***** EXTRAHIERTER TEXT *****

16. August 2021Peter Pionke
Wie kann man Angsträume zu sicheren Orten machen?
Sicherheit und Sicherheitswahrnehmung im öffentlichen Raum sind dabei seine Schwerpunktthemen. Sie stellen eine sinnvolle Ergänzung zu den Projekten seiner Kolleginnen und Kollegen dar, die sich vornehmlich mit Großschadenslagen wie der jüngsten Hochwasserkatastrophe beschäftigen. Dadurch sei der Lehrstuhl sehr interdisziplinär aufgestellt und erlaube einen weiten Blick auf Sicherheit und Unsicherheit aus ganz verschiedenen Perspektiven.
„Angsträume sind generell Orte“, erklärt Lukas, „die aufgrund ihrer Lage, Baustruktur und Nutzung von bestimmten Menschen gemieden werden, da sie dort ein erhöhtes Gefühl von Unsicherheit empfinden.“ Um diese Räume zu bewerten, nutzt der 45-Jährige Erkenntnisse aus der Kriminalgeografie. Die erlebten eine Blüte in den 70er Jahren, erklärt er, als man im Zuge des RAF-Terrorismus die sogenannte Rasterfahndung einführte, um Orte zu identifizieren, an denen sich möglicherweise Terrorverdächtige aufhielten.

***** DATENSÄTZE *****

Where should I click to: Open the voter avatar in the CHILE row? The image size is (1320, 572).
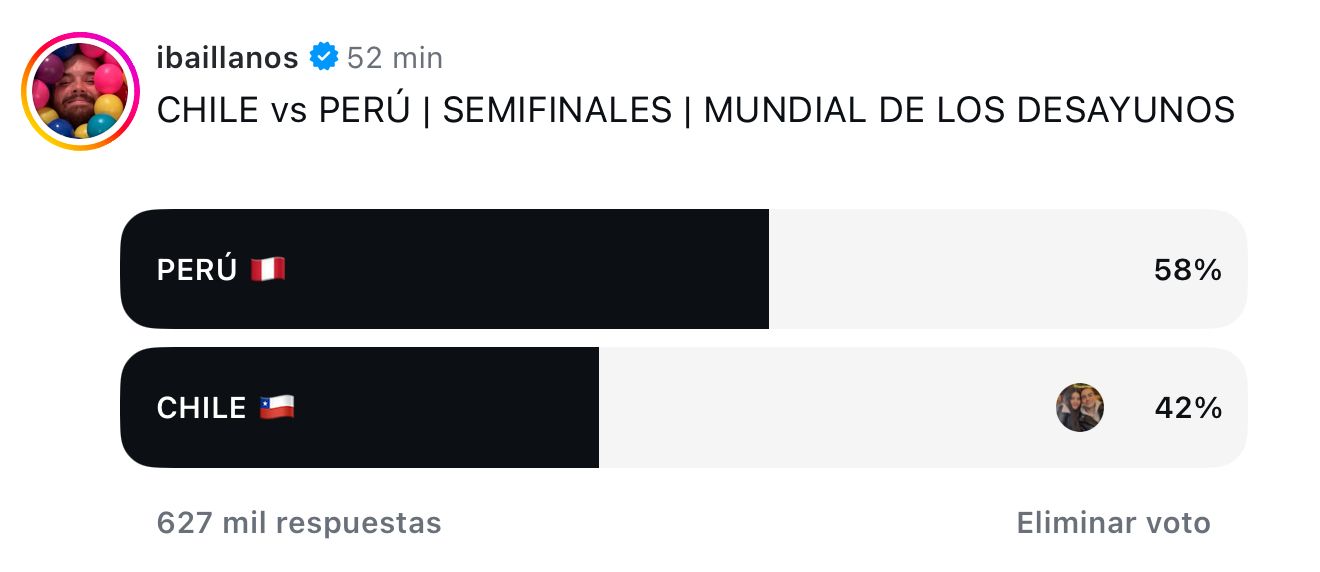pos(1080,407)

*****
***** DATENSÄTZE *****

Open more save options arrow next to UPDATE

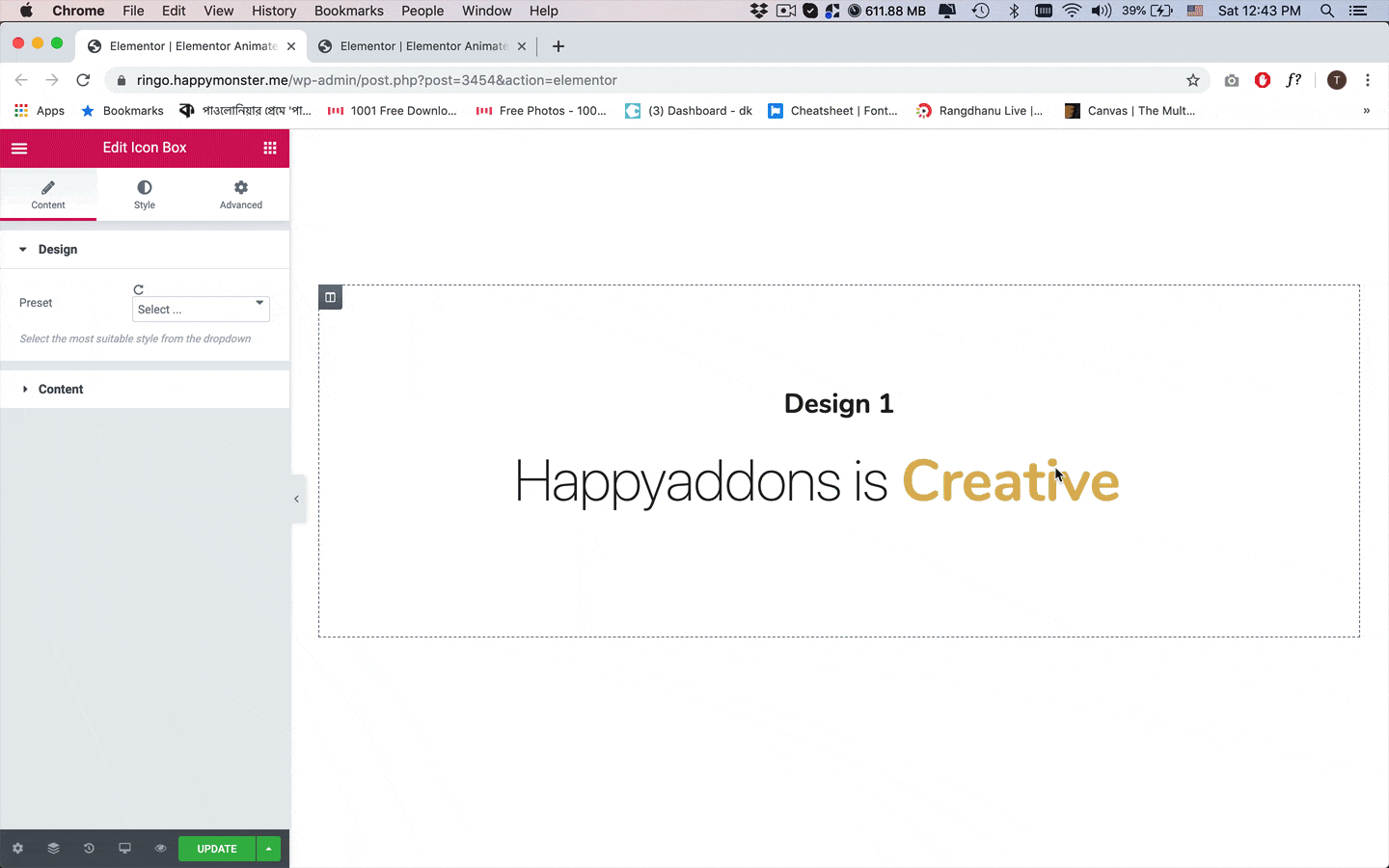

*****

## ARBEITSAUFTRAG
Beantworte anhand des Textes über Angsträume diese Fragen:
1. Womit beschäftigen sich die Kolleginnen und Kollegen vornehmlich?
2. Wie alt ist Lukas?
3. In welchem Jahrzehnt erlebten die Erkenntnisse aus der Kriminalgeografie eine Blüte?

## GELÖSTE AUFGABE
1. Mit Großschadenslagen wie der jüngsten Hochwasserkatastrophe.
2. 45 Jahre.
3. In den 70er Jahren.